Search the records for the string "agent", then copy each line where it appears.
[[ RECORDS SUPPLIED, beginning ]]
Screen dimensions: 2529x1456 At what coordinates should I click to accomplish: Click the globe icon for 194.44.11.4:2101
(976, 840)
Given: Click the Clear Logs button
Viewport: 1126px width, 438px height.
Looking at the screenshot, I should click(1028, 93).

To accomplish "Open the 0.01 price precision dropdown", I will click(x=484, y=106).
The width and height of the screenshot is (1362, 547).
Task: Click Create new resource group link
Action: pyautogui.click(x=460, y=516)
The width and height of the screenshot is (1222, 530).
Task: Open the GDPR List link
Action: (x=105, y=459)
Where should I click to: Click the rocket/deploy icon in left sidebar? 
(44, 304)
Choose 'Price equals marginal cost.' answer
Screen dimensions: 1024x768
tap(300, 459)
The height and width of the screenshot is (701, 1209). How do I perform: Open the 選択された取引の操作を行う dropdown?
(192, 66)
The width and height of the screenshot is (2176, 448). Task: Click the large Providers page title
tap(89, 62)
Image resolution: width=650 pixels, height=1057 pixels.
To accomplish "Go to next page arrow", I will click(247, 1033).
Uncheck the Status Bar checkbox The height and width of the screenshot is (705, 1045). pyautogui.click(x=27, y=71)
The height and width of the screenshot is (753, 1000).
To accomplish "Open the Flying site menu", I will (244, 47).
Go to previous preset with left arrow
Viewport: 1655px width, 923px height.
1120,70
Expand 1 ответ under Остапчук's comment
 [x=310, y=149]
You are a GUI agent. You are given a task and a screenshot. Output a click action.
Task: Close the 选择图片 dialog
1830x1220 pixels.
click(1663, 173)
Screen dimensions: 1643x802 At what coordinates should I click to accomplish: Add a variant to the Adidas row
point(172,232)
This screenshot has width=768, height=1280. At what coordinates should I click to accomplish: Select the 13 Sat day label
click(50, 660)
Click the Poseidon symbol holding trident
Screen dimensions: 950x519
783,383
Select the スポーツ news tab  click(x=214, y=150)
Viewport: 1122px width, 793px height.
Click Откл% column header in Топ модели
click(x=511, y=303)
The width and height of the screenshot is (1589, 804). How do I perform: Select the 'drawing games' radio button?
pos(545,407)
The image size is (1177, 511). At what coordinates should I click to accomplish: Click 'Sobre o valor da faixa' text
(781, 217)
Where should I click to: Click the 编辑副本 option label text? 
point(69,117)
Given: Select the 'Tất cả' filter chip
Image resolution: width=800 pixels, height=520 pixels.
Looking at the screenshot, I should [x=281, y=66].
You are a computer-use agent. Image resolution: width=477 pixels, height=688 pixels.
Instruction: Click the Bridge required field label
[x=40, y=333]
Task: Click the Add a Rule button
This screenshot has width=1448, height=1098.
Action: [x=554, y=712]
[[ RECORDS SUPPLIED, end ]]
EXPECTED OUTPUT:
You are a GUI agent. You are given a task and a screenshot. Output a click action.
You are a computer-use agent. Image resolution: width=477 pixels, height=688 pixels.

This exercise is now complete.